29 P. 97 (Idaho 1892)

3 Idaho 291

BLACKFOOT STOCK COMPANY

v.

DELAMUE

Supreme Court of Idaho

February 8, 1892

CLAIM AND DELIVERY-AGISTER'S LIEN-VERDICT.-1. In an action of claim and delivery, where neither the ownership or value of the property is put in issue, but defendant claims a lien upon the property (cattle) for the care and keeping of the same under a contract with plaintiff, a verdict that "defendant recover of and from the plaintiff the sum of $679.50 for keeping and care of the cattle mentioned in the complaint, and that defendant have a lien on said cattle until said amount is paid," is sufficient after judgment under the statutes of Idaho.

(Syllabus by the court.)

APPEAL from District Court, Bingham County.

Affirmed, with costs.

Hawley & Reeves, for Appellant.

In actions of replevin, a counterclaim cannot be pleaded by defendant or considered by the court. (Lovensohn v.
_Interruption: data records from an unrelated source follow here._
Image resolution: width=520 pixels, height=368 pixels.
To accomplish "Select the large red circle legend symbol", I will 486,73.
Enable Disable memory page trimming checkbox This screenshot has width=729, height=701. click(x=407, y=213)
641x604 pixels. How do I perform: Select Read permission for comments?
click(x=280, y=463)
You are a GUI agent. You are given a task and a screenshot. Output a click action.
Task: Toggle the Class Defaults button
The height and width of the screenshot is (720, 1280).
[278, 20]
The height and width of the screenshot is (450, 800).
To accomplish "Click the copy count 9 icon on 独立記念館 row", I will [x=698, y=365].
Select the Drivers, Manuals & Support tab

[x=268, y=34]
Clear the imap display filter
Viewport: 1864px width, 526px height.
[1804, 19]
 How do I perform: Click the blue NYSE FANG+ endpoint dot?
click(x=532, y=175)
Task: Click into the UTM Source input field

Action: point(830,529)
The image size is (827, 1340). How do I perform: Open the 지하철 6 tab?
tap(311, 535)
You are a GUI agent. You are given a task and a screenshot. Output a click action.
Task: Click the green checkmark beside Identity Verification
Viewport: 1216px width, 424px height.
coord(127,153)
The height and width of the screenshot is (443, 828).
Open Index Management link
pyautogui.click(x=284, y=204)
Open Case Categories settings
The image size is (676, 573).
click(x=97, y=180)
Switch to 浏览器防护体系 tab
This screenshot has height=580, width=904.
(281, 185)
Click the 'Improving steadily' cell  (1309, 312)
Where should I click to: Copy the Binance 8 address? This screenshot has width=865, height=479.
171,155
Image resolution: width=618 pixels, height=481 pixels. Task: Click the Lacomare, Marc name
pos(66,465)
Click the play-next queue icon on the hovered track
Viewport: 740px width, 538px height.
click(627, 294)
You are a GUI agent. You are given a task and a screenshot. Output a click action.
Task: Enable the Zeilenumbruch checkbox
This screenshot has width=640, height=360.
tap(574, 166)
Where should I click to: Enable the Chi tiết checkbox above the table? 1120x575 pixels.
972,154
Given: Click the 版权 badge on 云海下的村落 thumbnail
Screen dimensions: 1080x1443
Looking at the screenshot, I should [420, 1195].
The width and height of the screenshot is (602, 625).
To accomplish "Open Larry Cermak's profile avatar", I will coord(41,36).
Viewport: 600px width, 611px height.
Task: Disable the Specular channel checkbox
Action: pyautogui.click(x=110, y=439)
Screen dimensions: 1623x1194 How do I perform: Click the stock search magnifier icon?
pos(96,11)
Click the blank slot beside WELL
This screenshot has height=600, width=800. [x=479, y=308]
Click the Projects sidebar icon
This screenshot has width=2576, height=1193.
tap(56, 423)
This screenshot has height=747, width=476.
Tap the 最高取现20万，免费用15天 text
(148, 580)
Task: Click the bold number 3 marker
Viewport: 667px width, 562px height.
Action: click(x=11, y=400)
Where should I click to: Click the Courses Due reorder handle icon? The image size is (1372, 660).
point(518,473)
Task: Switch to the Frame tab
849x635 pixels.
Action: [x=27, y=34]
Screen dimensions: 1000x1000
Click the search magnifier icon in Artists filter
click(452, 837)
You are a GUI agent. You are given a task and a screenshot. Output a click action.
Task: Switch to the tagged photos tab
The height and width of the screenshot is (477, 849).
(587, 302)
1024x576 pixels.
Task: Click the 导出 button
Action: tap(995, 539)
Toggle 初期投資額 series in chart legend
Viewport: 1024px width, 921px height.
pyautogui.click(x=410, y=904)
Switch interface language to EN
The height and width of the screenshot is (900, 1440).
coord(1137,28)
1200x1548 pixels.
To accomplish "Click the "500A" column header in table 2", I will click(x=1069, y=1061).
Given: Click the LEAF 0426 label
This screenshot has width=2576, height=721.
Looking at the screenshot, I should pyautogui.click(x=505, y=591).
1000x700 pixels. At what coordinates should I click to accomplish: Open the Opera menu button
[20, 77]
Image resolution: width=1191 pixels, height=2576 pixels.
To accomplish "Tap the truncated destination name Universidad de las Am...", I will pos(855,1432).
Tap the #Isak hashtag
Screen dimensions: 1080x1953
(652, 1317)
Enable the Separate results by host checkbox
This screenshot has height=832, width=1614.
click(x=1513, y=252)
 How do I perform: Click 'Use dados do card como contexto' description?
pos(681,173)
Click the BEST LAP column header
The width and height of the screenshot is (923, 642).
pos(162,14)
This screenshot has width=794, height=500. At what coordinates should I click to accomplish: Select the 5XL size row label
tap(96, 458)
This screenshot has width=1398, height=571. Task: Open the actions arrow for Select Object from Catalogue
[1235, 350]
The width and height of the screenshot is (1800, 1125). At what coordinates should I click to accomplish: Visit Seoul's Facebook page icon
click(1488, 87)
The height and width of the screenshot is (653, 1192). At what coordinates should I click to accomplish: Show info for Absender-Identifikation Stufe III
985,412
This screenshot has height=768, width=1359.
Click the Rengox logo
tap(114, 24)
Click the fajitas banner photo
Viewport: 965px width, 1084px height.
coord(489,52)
Ward, 45 Cal. 8; Dole v. McGraw, 71 Mich. 106, 38 N.W. 686; Fairman v. Fluck, 5 Watts, 516; Stow v. Yarwood, 14 Ill. 424; Keaggy v. Hite, 12 Ill. 101.) The counterclaim must have existed at the commencement of the action. (Gannon v. Dougherty, 41 Cal. 661; Jeffreys v. Hancock, 57 Cal. 646; Lyon v. Petty, 65 Cal. 323, 4 P. 103.)

T. M. Stewart, for Respondent.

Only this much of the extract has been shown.